Etienne Dinet, peintre orientaliste du 19e siècle, mérite particulièrement que l'on s'attarde sur son cas. Entre les différents rejets et engouements dont il a pu être l'objet, on devine le potentiel contenu par son oeuvre et son parcours dans la réalisation d'un essai biographique qui saura attiser la curiosité.
En 1884,
Etienne Dinet découvre le sud algérien dans la région de Bou-Saâda. Quinze ans plus tard, il s'y installe définitivement. Il se convertit à l'islam et prend le prénom de Nasr-Eddine. Son amour pour l'Orient est sincère, et son oeuvre ne cessera de s'attacher à la représentation de cette terre qu'il adore et qui l'aura transformé.
Dans son essai biographique sur le peintre,
Naïma Rachdi décrit avant tout les principales phases qui ont défini la réception de l'oeuvre de Dinet auprès du public (qu'il s'agisse d'amateurs ou d'experts, en provenance de l'Orient ou de l'Occident). La démarche de Dinet et ses méthodes de travail sont survolées, et évoquées seulement lorsqu'il est question de juger ou non l'honnêteté de la démarche du peintre dans sa représentation d'un Orient idéalisé. En effet, les principales questions qui opposent les aficionados du peintre à ses détracteurs concernent le caractère fantasmé de la plupart de ses oeuvres. Ces peintures magiques, qui semblent sorties tout droit du conte des Milles et Unes nuits, sont-elles le symbole d'un Occident qui cherche à asseoir sa supériorité culturelle sur un peuple que l'on s'imagine aussi pur et innocent qu'un enfant, ou le regard rempli d'amour d'un peintre pour sa patrie de coeur ? Que penser de l'absence de la représentation des troupes coloniales dans ces peintures ? N'est-ce pas une façon de faire oublier la réalité politique de l'Orient, d'éviter de remettre en question un contexte défavorable pour l'Occident ?
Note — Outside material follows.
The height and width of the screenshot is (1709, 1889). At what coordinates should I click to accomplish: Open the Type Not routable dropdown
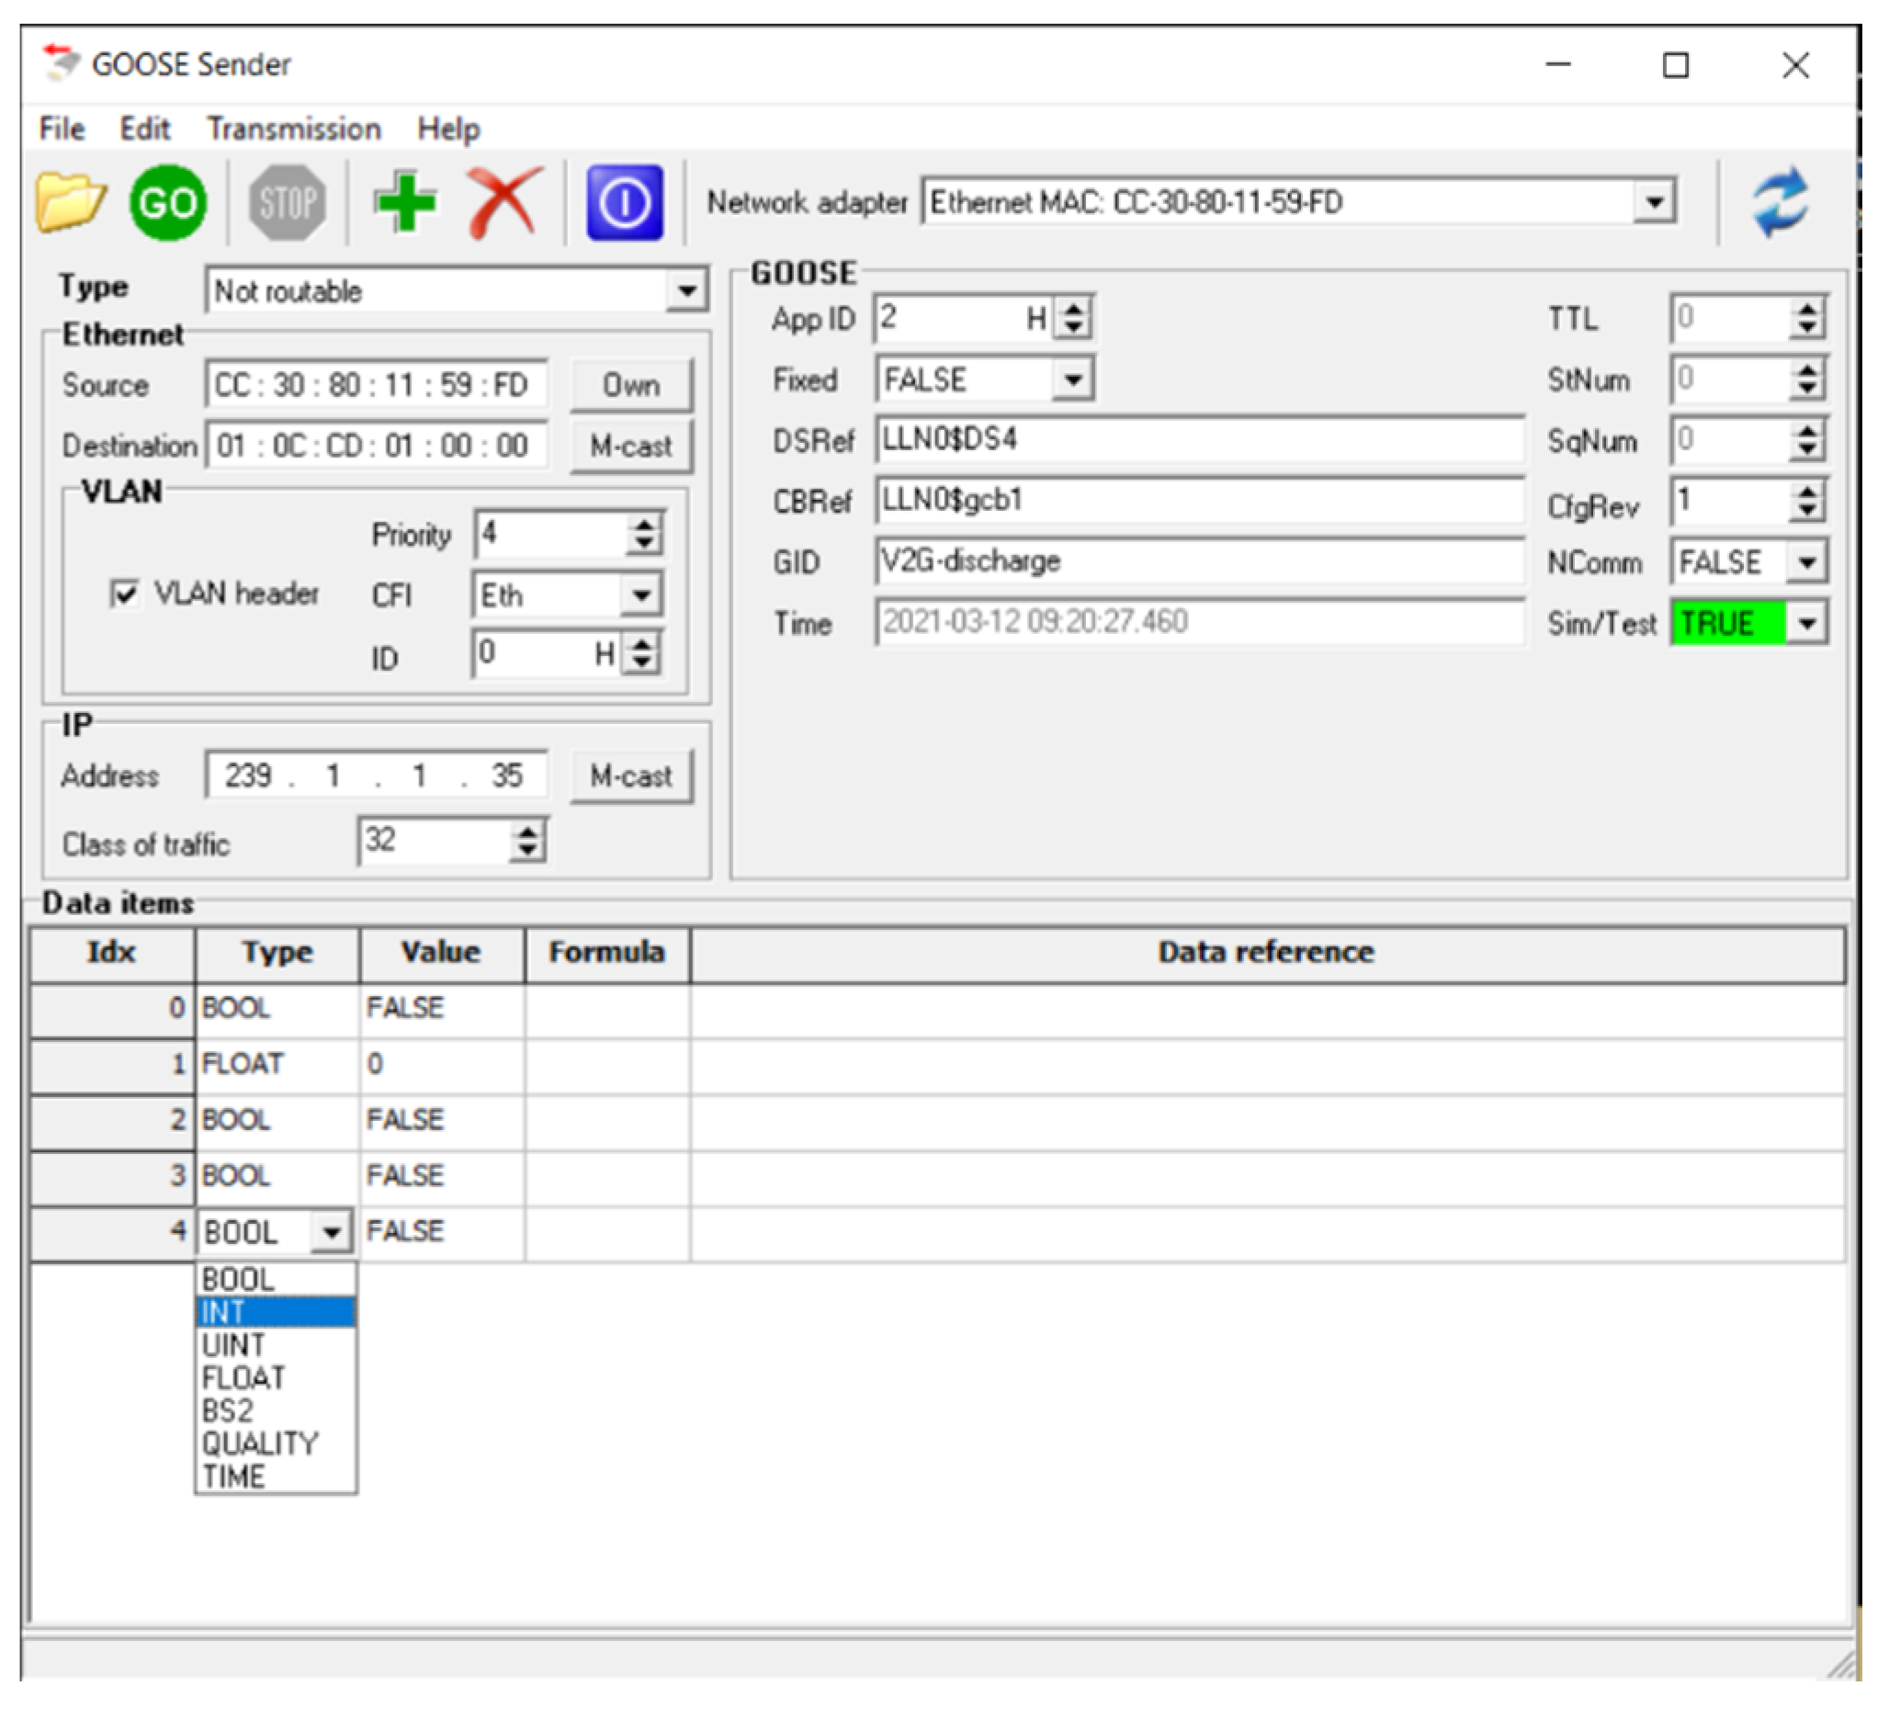[x=686, y=291]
Ces questions intéressantes ne trouveront pas de réponse absolue dans le livre de Rachdi, et c'est tout en sa faveur. A chacun de se forger son opinion, et de prendre en compte les différents points de vue qui ont émané sur ce sujet au cours des siècles passés.
Là où la déception se fait davantage ressentir, c'est dans la brièveté du développement des chapitres. Il semblerait que tout le monde –ou presque- aurait pu écrire le livre de Rachdi, à condition de détenir les sources nécessaires. En effet, la moitié de l'essai ne consiste en rien de plus qu'en l'extrait de nombreux passages de la biographie du peintre réalisée par sa soeur, Jeanne Dinet-Rollince. On a parfois l'impression de lire un abrégé de cette biographie. L'expérience est frustrante –il aurait mieux valu lire directement les écrits de Jeanne Dinet-Rollince.
Au milieu du livre, des illustrations de certains tableaux d'
Etienne Dinet sont rassemblées sur papier glacé. le format du livre ne les présente pas à leur avantage mais donnera un bon aperçu des oeuvres du peintre, pour ceux qui ne les connaissaient pas encore. En revanche, rien ne justifie le choix de telles peintures par rapport à telles autres. Celles qui sont présentes ne sont pas évoquées par
Naïma Rachdi et d'autres, qui font l'objet d'un ou deux paragraphes de son essai, ne sont pas représentées dans le fascicule central.
Cet essai permettra donc éventuellement à ceux qui ne connaissent pas Dinet de se faire un aperçu rapide de son oeuvre et des controverses qu'elle aura suscitées. Mais là encore, la matière sera certainement insuffisante. L'approfondissement se fera au-delà de l'essai de
Naïma Rachdi, pour ceux qui auront été séduits un minimum par la présentation qu'elle aura brossée du peintre.